Some peanut farmers will be tempted, because of economic reasons, to skew their rotations this year, but they need to know at what cost they do.
1,340,210 million tons is the U.S. peanut supply that will carry over into the 2016-2017 marketing year. That’s a substantial amount sitting around before the majority of the 2016 crop even gets planted over the next month.
U.S. farmers harvested 1.57 million acres of peanuts in 2015. Even though the peanut market faces an oversupply situation with low contract prices (or no contract offers) being given now, pre-season indications show peanut farmers will plant and harvest again in 2016 at least as many acres as they did last year. Why would farmers do this?
This year and at this time, the peanut is the least-ugliest dance partner standing against the wall to choose from. Other crops will get dance partners, but nobody’s racing across the dance floor to get to them because they are uglier than peanuts, economically speaking.
“Even at these low peanut prices, peanuts are still the most profitable alternative (at this time) relative to corn, cotton or soybeans, and that does not include any provisions from the farm bill; that’s just comparing crop to crop to crop from a production standpoint,” said Marshall Lamb, research director for the National Peanut Research Laboratory and advisor for the Farm Press Peanut Profitability Awards.
To plant as many peanut acres again in 2016 as 2015, growers will shorten rotation in fields, or plant peanuts in a field with only two years out of peanuts, one year out of peanuts, or go back-to-back on a peanut crop.
“Peanut farmers know 100 percent the impact rotation has.

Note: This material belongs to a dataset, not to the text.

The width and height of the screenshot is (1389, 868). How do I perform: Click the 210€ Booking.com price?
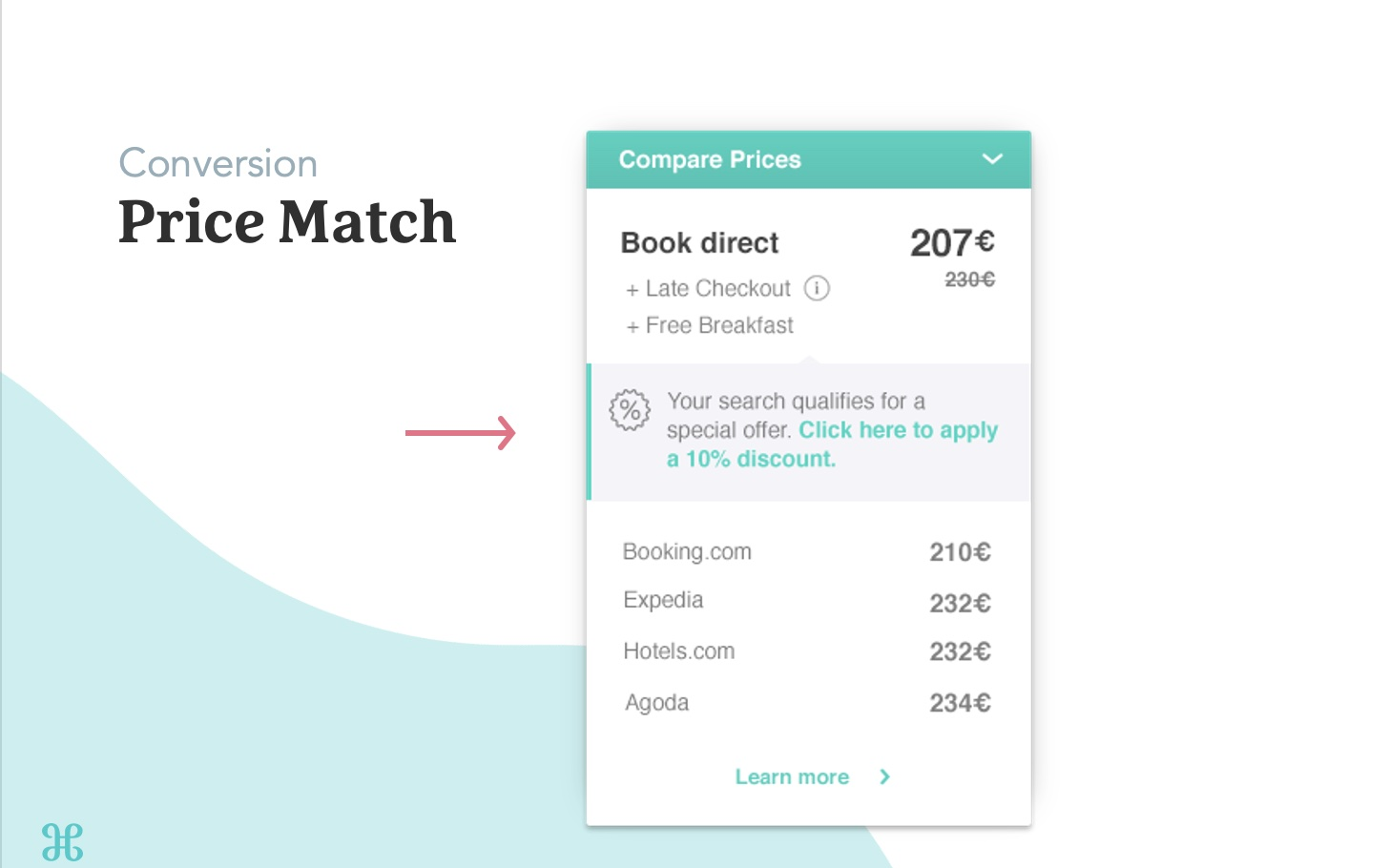[960, 552]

They know it, but it comes down to a calculated decision they are making if they shorten their rotation. But with corn prices and cotton prices and soybean prices where they are, they feel like they have little option left,” Lamb said.

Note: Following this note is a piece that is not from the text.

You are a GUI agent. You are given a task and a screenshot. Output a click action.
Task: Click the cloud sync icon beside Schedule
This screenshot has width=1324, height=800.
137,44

Make a calculated decision
There is a way to better balance a shift or shortening of rotation, but it requires knowing field history well and choosing not to shorten rotation in a field or location with a checkered past when it comes to disease pressure.
For example, let’s say farmer Lamb has a 100-acre irrigated field on a three-year-out rotation for peanuts with an average yield with that rotation of 5,792 pounds per acre. If Lamb shortens the rotation in that field to two years out, his yield potential drops by 450 pounds. If he goes with just one-year out, his yield potential drops by almost 1,400 pounds per acre, according to the analysis by Dr. Lamb the USDA research director. (Dr. Lamb comes from a family farm in southwest Georgia, family land his brother still works. Marshall helps out at planting and other times as needed. So, this example ain’t fantasy.)
How will farmer Lamb’s rotation decision in that field impact his profit potential?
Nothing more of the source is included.